How long can we keep quiet in access case that we have solicitor

c3pu Thu 09-Feb-17 18:05:10

On the C100 its usual to list the solicitor for correspondence etc, although I suppose you could leave it off and just turn up on the day of the hearing with one. So long as the court is happy with it I can't see why the other litigant would need to know.

Bjcbear Thu 09-Feb-17 19:51:59

We have had first hearing but my daughter cannot use me to speak as Mckenzie friend but have decided to engage solicitor but we don't want to show our hand just yet put the other side on the back foot so to speak

PaterPower Thu 09-Feb-17 19:57:23

I don't know what the backstory is, obviously, but it sounds a bit off.

You're basically sandbagging the ex in the hope he/she (I assume he) is less likely to get the access he's seeking to your daughter.

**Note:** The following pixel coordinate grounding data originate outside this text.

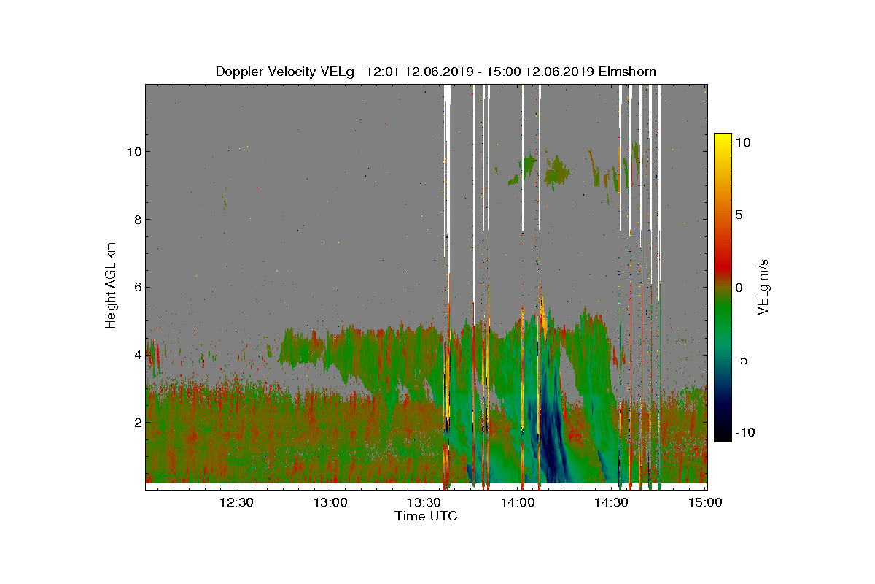Screen dimensions: 875x584
Task: Click the 'Height AGL km' axis title
Action: click(x=111, y=285)
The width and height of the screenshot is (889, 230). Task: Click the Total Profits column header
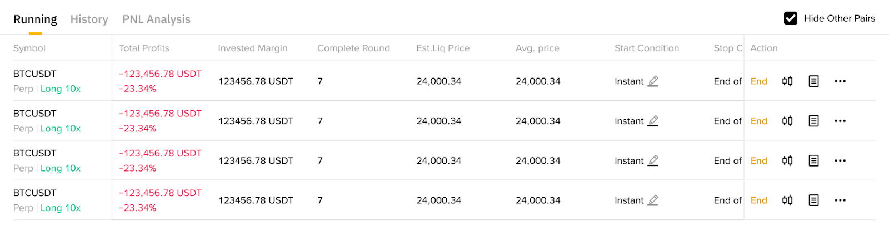[144, 48]
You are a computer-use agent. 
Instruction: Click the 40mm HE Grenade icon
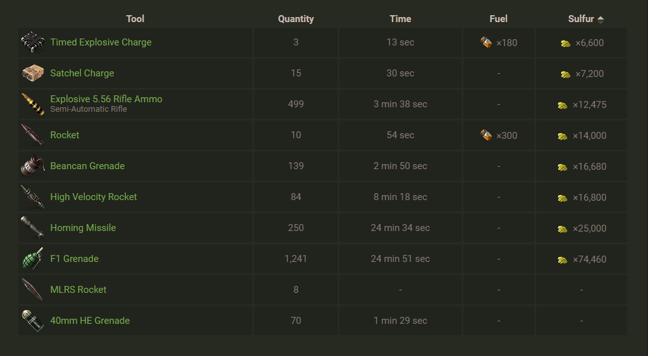(32, 321)
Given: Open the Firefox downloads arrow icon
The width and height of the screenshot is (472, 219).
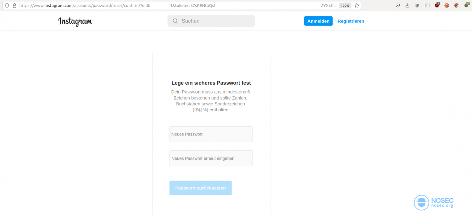Looking at the screenshot, I should (407, 5).
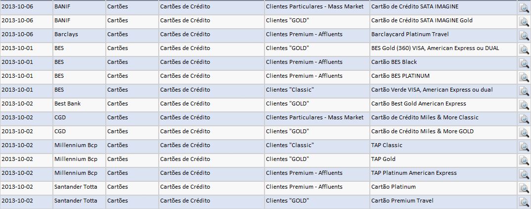Screen dimensions: 531x209
Task: Open details for Cartão de Crédito SATA IMAGINE
Action: point(524,8)
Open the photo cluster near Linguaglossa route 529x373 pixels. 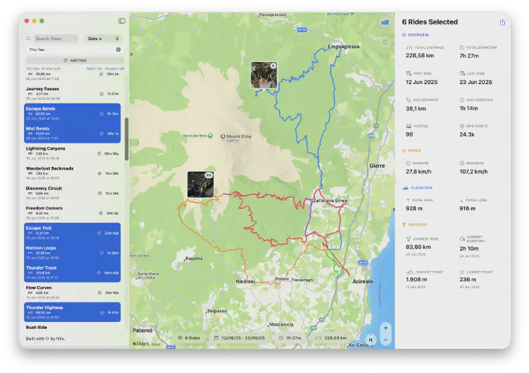point(263,74)
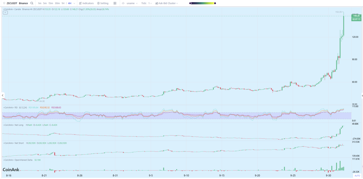This screenshot has width=363, height=179.
Task: Open chart Setting gear
Action: coord(103,3)
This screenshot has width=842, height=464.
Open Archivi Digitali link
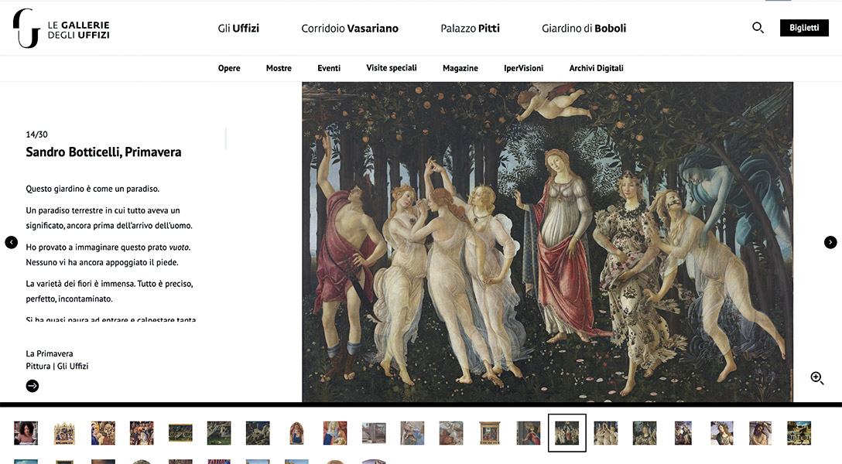(x=596, y=68)
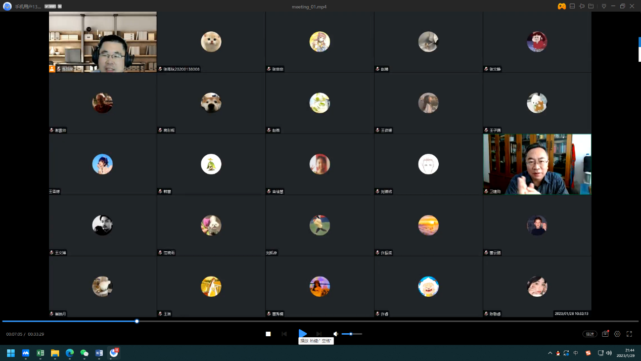Mute the player's speaker icon
Image resolution: width=641 pixels, height=361 pixels.
[x=335, y=334]
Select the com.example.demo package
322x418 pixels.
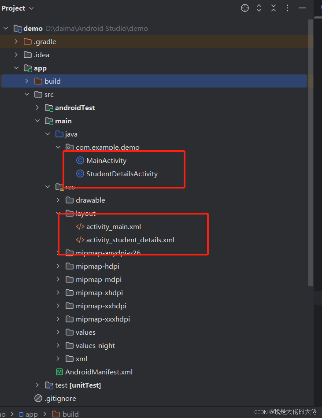[x=107, y=147]
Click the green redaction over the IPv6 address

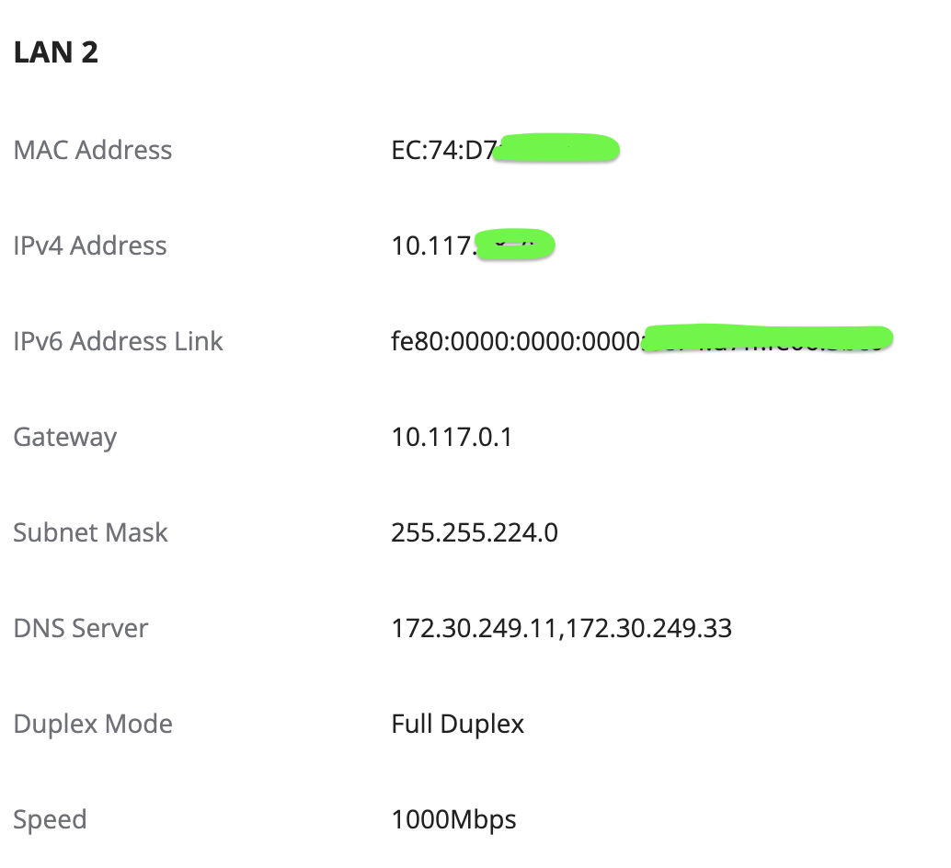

On what grounds do you think this is justified?

JK1773 Thu 09-Feb-17 20:39:12

It won't make any difference whether you have a solicitor or not. The court is on the side of the child who has a right to a relationship with both parents, only unless it's unsafe. I think this is a nasty minded way to go about things. In my vast experience a party without a solicitor generally gets a sympathetic ear from the court, as do all parents. Just do what's genuinely right for that child/ren

PaterPower Thu 09-Feb-17 21:37:16

*...generally gets a sympathetic ear from the court, as do all parents.*

Ha, I call BS on that. You should have seen how "sympathetic" the three sexist grave dodgers that decided my case were. From three years of 50:50 to eow in under three hours.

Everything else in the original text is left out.